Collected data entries

_ _ _ _ _ _ _

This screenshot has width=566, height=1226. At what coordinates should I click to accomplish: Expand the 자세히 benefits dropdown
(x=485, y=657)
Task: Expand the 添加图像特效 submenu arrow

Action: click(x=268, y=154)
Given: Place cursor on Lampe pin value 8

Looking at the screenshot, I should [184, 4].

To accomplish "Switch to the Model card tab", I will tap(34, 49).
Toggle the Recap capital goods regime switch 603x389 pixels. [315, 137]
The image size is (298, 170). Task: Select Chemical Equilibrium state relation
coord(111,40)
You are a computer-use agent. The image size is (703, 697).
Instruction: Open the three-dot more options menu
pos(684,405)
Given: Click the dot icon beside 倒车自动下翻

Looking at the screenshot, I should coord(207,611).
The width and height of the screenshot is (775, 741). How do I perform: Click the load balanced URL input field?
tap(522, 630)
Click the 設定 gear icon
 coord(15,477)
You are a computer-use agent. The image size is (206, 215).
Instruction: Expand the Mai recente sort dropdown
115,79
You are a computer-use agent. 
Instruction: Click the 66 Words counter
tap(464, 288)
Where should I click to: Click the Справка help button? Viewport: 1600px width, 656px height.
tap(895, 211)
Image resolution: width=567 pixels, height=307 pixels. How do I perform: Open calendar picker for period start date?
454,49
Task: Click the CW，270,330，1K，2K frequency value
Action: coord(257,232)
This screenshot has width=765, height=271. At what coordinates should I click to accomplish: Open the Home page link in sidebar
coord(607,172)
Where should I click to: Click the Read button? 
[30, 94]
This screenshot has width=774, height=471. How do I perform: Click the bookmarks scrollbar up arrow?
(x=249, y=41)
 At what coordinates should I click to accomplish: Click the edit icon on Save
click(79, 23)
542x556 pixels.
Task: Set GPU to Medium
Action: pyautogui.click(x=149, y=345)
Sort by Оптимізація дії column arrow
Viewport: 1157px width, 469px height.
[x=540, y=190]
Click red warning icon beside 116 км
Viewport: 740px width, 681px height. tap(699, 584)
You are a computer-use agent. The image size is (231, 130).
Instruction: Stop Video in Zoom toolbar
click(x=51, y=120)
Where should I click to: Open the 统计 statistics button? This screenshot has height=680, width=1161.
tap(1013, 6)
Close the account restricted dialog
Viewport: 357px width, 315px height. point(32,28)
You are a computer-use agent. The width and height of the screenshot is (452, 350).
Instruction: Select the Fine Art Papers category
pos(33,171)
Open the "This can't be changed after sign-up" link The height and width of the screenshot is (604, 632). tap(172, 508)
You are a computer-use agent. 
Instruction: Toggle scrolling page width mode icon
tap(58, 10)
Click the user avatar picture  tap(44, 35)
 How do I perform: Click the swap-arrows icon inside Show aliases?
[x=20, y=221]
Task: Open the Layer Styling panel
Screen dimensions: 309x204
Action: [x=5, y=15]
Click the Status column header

_ _ _ _ _ _ _

◆ ABOUT THIS EXERCISE
Using the entries above, work out how many lines contain the string "computer". Respond with that number alone.

◆ ANSWER FOR THE TASK
6